A fairly quick, and entertaining, read about fracking, which includes the history of Harold Hamm's Continential Resources and fracking in North Dakota, is Gregory Zuckerman's "The Frackers."

It is really unfortunate that professional distorters, like Joe Romm at climateprogress.org are willfully ignorant or deliberately deceitful about the envirnomental safety of fracking as well as the environmental and economic benefits it creates.

 

Tuesday, July 15, 2014

Boeing and the Ex-Im Bank

Joe Nocera has another post in support of the Ex-Im Bank. It's titled "Helping Big Companies Compete," which I found amusing enough. He comes out boldly in support of subsidizing Boeing, and laments the damage that will be done if the Ex-Im Bank isn't re-authorized. 

A Boeing source told me that it is hearing from customers and potential customers about the fate of the Ex-Im Bank. “It’s a big deal,” my source said, especially in places like Africa, where conventional financing for aircraft is hard to come by.
According the Ex-Im Bank's 2013 annual report Boeing's customers received $8 billion in loan guarantees. That compares to about $109 billion in commercial aircraft orders Boeing received in 2013. It's also slightly less than the $10 billion share buy back Boeing announced on December 16, 2013. Boeing has $10 billion to prop up its stock but can't afford that as a reserve to provide low-cost loans to its customers? Please.

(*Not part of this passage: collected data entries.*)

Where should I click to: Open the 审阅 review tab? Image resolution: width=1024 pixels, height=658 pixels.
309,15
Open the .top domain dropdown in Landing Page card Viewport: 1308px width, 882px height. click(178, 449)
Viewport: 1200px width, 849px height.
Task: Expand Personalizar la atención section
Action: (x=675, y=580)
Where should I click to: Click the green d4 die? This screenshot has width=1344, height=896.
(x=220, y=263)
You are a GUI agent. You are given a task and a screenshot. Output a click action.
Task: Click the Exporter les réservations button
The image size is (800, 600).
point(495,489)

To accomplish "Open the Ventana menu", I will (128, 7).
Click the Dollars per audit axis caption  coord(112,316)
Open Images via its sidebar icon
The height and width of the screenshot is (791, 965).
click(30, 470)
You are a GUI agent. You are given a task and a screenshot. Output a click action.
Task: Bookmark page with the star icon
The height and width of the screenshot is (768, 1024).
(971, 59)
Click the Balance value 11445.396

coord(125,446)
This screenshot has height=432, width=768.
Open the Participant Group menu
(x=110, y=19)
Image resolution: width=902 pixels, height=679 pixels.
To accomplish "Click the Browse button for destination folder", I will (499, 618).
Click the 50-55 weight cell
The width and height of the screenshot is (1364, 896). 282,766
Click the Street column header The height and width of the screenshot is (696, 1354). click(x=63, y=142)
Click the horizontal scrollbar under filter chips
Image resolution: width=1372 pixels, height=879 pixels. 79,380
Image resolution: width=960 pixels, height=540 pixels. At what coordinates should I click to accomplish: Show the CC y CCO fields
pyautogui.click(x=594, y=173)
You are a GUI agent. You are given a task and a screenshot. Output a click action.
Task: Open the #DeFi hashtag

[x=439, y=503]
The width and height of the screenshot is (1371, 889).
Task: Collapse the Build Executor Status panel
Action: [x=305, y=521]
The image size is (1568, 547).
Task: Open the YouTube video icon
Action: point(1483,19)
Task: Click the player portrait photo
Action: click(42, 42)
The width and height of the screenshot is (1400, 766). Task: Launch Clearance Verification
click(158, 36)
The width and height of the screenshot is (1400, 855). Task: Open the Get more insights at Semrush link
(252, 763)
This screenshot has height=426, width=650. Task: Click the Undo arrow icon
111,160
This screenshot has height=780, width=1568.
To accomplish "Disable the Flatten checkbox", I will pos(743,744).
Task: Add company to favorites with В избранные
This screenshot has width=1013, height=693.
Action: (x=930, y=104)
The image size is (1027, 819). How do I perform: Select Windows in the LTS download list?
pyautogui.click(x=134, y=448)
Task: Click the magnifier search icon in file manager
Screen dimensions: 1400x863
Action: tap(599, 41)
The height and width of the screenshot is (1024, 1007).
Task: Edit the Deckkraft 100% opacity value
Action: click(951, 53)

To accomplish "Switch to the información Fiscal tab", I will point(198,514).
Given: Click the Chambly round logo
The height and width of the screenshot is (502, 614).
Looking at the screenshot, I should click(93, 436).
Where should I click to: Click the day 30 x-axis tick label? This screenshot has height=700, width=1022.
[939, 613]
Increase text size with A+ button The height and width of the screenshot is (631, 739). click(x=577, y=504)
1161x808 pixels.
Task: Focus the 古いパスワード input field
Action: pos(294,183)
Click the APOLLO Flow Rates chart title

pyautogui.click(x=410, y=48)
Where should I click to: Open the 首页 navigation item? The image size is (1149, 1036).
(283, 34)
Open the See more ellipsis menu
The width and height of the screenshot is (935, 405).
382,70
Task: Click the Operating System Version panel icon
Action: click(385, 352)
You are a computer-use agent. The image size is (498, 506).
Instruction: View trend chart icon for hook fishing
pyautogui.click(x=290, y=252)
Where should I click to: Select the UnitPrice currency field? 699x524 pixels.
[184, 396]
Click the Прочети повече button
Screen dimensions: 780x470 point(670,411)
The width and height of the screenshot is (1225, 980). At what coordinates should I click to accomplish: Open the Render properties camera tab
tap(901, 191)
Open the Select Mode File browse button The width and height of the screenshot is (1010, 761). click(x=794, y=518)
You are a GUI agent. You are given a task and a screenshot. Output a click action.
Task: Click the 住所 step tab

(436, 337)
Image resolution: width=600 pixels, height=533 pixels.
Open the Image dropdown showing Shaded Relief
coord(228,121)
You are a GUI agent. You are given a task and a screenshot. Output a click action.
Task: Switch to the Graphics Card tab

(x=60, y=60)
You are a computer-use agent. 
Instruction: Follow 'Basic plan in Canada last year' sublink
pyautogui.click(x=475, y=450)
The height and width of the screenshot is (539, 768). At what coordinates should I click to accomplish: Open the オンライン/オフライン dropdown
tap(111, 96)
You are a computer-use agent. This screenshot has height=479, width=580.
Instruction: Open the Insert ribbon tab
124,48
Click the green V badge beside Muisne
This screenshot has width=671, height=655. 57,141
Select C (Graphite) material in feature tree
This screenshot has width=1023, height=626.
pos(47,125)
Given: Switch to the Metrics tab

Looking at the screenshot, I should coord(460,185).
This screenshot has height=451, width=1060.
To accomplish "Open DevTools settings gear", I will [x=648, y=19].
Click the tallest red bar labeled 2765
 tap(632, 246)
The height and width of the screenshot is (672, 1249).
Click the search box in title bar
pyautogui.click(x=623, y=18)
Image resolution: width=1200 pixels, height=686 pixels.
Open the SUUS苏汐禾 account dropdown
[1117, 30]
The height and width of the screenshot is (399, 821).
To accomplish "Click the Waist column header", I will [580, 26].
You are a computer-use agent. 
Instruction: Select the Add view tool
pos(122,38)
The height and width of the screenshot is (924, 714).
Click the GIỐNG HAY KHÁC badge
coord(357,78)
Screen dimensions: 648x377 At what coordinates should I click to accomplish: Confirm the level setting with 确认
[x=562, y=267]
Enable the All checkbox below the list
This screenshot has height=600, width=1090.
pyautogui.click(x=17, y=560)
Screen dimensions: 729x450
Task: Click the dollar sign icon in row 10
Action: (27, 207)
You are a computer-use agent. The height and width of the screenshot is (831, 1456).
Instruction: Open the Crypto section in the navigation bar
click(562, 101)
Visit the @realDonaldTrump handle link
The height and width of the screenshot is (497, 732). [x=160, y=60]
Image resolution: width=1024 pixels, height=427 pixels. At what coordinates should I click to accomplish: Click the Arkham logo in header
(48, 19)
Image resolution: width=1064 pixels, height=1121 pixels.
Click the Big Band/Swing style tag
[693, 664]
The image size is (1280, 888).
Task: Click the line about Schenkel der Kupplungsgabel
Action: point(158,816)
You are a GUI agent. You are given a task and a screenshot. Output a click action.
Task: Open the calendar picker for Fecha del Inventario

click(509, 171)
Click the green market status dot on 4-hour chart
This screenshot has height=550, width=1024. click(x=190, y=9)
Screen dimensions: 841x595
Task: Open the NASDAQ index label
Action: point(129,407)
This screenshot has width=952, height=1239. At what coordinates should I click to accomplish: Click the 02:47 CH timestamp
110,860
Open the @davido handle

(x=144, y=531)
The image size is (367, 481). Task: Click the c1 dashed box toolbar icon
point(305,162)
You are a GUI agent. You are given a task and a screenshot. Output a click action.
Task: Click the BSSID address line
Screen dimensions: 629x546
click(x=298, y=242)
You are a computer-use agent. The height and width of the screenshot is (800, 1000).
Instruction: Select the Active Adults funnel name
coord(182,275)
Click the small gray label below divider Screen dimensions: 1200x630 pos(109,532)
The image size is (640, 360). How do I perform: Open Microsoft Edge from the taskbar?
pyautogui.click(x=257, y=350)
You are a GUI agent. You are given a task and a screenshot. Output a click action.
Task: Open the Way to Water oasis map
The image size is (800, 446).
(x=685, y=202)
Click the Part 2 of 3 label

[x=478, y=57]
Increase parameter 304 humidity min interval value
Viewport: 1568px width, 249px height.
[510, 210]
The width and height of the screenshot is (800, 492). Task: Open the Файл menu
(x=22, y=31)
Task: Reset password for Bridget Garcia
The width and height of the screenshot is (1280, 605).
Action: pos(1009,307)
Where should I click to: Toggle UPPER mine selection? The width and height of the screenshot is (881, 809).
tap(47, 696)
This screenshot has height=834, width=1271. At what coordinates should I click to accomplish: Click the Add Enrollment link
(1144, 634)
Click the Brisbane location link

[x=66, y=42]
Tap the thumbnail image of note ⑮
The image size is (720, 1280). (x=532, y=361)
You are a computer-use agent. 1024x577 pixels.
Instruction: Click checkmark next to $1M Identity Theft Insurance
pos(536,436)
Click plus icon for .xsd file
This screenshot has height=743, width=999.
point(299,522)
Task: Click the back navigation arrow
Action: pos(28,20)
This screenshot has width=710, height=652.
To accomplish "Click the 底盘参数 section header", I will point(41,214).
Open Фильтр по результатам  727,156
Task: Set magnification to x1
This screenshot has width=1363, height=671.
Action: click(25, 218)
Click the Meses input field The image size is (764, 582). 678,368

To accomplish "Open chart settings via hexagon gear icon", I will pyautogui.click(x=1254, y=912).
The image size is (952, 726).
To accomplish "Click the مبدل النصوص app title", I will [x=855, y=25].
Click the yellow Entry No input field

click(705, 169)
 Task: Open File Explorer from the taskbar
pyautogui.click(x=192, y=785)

Poor Boeing. What would they do without the Ex-Im Bank? Where would Transportation Partners, owned by Lion Air, Indonesia's largest private airline get a $1.1 billion loan guarantee? Where would China Air get a $558 million guarantee. And the African customers Nocera is worried about? The largest loan guarantee to an African customer (excluding the Middle East) was to Ethiopian Airlines for $125 million. The only other African customers were Royal Air Maroc in Morocco and Comair in South Africa. These three loans totaled $254 million, or 3.19% of the total loan guarantees for Boeing customers. That $254 million is 0.23% of the $109 billion in commercial aircraft orders for Boeing in 2013.

Nocera finds it "mind boggling that anyone in Washington would want to pursue a path that is so clearly destructive to the economy."I don't think the numbers support his conclusion.

It is mind boggling to me as well. But I take the opposite side.


Wednesday, July 9, 2014

Why HUD?

I saw this, "The Senate on Wednesday voted to confirm San Antonio Mayor Julián Castro to be secretary of Housing and Urban Development. The vote was 71-26," and the first thing I thought was, "We have a Department of Housing and Urban Development? Why?"

But I could, and do ask the same questions of the Departments of Agriculture, Energy, Education and the VHA.